**Given records:**
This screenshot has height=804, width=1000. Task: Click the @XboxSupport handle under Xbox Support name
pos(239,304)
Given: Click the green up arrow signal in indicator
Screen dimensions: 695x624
...
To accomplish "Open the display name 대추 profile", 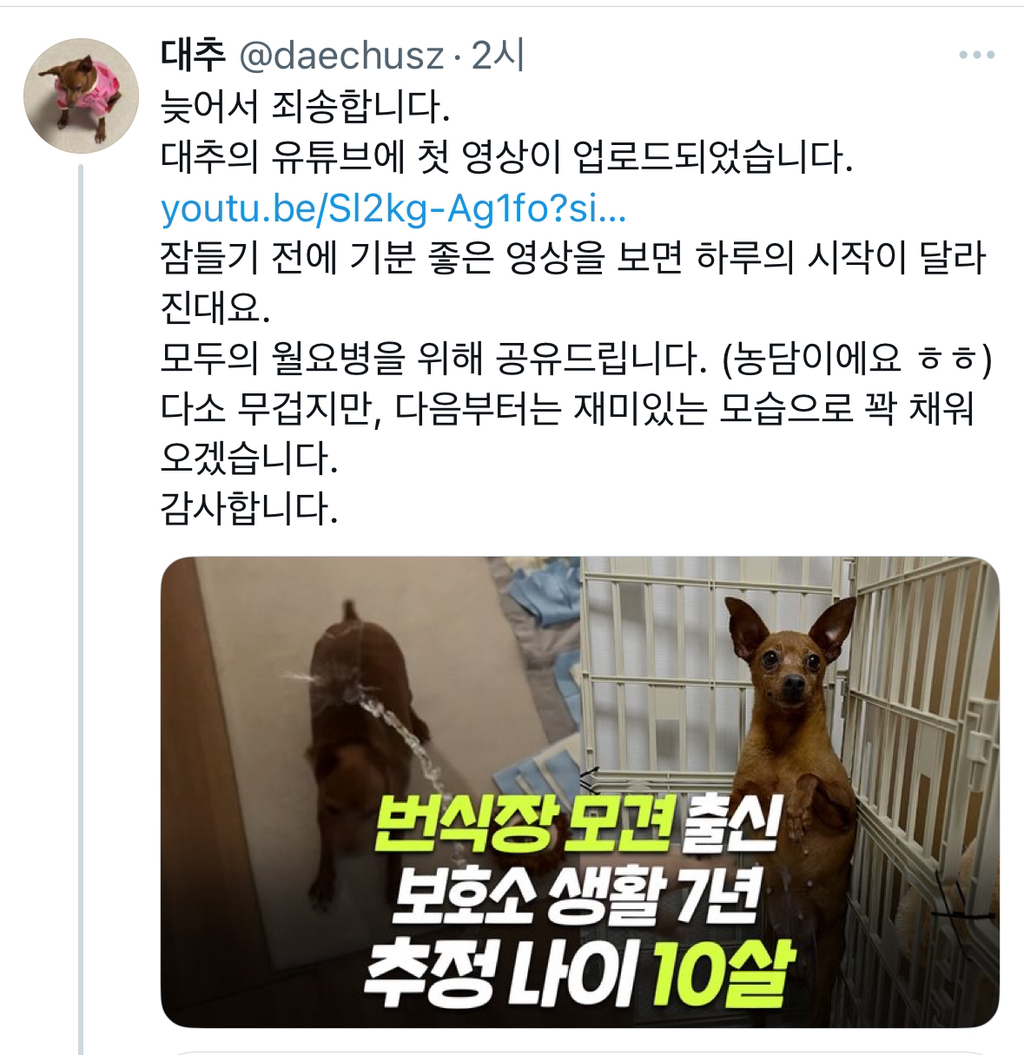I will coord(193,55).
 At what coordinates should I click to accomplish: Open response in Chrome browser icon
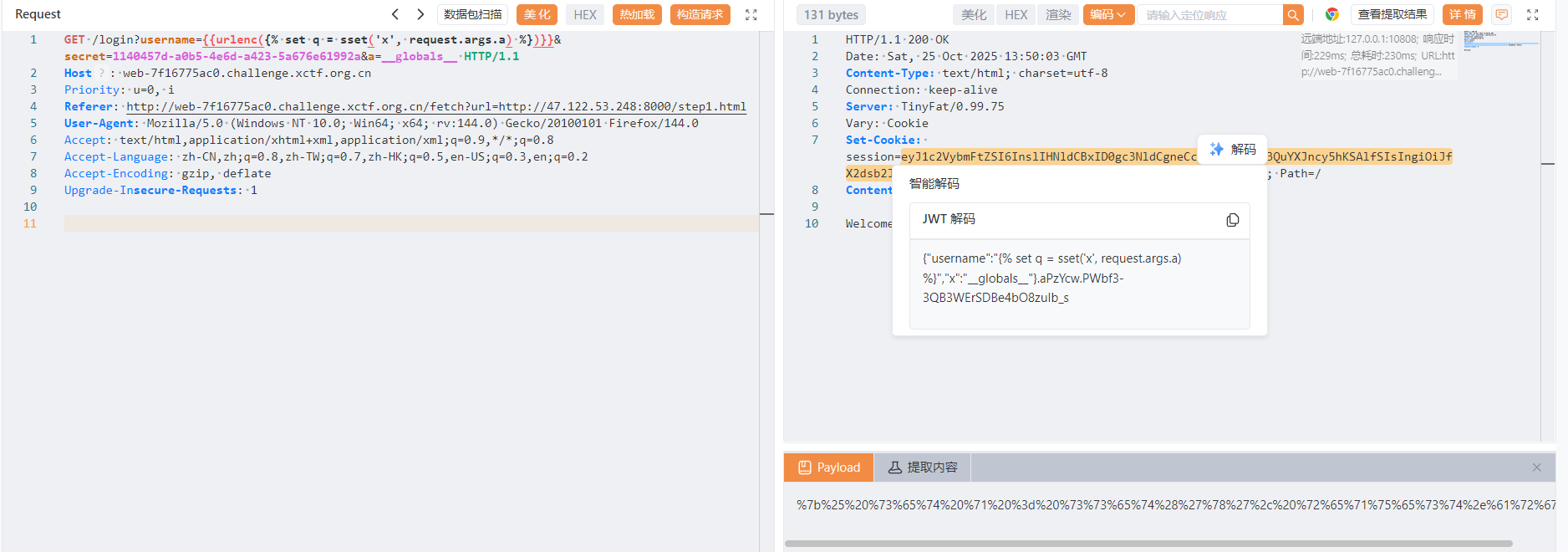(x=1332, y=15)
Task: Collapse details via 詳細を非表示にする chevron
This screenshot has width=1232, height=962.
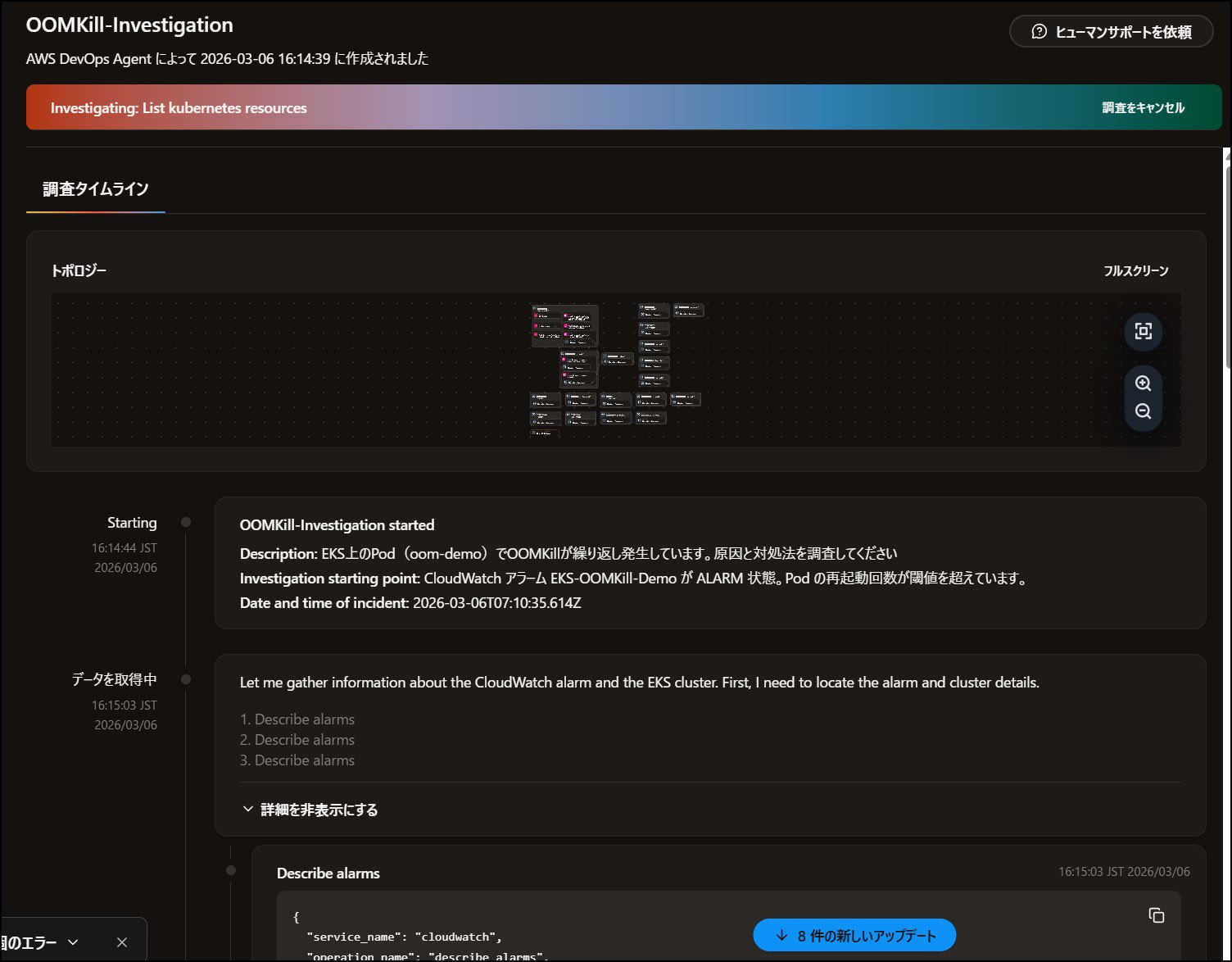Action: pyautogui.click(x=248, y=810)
...
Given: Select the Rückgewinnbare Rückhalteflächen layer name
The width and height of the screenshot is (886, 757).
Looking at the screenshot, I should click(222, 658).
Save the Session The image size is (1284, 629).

**Task prompt:** Find where the line with "This screenshot has height=804, width=1000." sits in the material above, then copy exactly from it through the line with "Screen dimensions: 695x624". Add no other line.

**Written solution:**
This screenshot has height=804, width=1000. Task: Click the @XboxSupport handle under Xbox Support name
pos(239,304)
Given: Click the green up arrow signal in indicator
Screen dimensions: 695x624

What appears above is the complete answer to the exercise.